Can't run Navier-Stokes solution in parallel

Thanks @volkerk.
I implemented the modification you suggested, and that did not help the situation. I still kept it, because yours is the right way to do that operation. So thanks for that.

After much testing, it turns out that the problem is caused before reaching that part of the code. It happens before the loop even starts, in the following lines:

# Calculate dt as per CFL (with CFLmax = 0.5)
deltaX = mesh.hmin() # minimum mesh size
dt = 0.5*deltaX**2/mu
dt = 1E-2*dt # Just for testing
# number of time steps to reach target final time
num_steps = int(T/dt) + 1    # number of time steps

The problem is that the value of hmin may be different in each process, because the value of mesh.hmin() reported by each process is different (or may be different) depending on how the mesh is partitioned among the processes.
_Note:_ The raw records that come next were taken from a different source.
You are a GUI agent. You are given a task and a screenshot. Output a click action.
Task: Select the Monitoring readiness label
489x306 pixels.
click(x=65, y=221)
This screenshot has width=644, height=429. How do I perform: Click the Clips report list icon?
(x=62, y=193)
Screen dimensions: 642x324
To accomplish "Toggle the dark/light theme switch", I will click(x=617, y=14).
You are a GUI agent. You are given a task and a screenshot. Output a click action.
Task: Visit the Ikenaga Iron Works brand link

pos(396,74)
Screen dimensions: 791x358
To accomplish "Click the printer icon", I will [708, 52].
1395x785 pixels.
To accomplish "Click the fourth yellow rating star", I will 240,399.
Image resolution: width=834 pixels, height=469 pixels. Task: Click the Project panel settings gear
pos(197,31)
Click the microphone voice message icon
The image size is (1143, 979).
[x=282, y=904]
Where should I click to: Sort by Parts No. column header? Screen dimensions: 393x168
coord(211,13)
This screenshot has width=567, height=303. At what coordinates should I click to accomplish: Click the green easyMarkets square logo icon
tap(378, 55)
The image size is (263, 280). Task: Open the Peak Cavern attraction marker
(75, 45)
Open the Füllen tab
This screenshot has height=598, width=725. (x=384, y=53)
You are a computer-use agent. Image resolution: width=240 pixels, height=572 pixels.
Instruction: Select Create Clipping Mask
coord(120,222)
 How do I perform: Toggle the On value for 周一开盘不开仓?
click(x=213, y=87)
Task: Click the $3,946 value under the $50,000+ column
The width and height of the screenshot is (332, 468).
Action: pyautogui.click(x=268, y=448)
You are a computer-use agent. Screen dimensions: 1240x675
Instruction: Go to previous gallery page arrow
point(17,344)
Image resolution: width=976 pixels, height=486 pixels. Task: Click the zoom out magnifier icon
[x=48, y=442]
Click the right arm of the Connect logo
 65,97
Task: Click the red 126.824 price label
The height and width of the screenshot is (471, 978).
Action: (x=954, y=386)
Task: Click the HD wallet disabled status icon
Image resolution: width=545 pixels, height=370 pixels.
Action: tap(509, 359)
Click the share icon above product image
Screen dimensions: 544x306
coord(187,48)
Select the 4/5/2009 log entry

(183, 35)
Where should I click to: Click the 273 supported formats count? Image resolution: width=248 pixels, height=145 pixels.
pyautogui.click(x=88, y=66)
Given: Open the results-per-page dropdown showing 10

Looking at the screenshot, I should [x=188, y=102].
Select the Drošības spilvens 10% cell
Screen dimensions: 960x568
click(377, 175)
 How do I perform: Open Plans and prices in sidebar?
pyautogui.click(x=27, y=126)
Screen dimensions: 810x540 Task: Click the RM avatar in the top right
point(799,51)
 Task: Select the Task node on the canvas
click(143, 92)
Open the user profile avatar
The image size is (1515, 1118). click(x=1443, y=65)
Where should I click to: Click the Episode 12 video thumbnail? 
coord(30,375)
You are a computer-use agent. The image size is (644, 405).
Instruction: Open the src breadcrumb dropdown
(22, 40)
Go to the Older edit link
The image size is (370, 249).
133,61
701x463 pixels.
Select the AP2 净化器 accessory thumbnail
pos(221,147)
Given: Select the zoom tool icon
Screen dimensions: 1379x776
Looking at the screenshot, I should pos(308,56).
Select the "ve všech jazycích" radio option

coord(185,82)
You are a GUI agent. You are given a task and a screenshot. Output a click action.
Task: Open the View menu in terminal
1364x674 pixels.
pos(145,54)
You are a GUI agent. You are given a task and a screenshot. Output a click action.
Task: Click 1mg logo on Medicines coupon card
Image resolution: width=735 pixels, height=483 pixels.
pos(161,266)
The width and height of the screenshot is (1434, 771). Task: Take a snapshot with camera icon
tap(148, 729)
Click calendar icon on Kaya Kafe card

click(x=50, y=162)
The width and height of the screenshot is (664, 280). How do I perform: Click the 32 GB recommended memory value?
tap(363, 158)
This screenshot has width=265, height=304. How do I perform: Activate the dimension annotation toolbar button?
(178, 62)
I verified that these values are different by using a simple print statement following that calculation.

As a result, the value of num_steps can be different in each process, depending on the target final time T and how that and hmin affect the final results of the truncating operation int(T/dt) + 1. So I found myself in a situation in which 3 of the 4 processes I was using had a value of num_steps of 8, while one process had a value of 9. I believe this caused a hang/deadlock in interprocess communication, e.g. the process running an additional step (Process 2 in my case) waiting for a send/receive to complete before exiting.

At least that is my interpretation of what was happening. If anyone else has a different or better explanation, I would like to learn it. Otherwise, this should be marked as solved.

Thanks to anyone who read these posts and gave it a thought. Apologies for wasting your time on what should have been an easy-to-spot bug in the code.

1 Like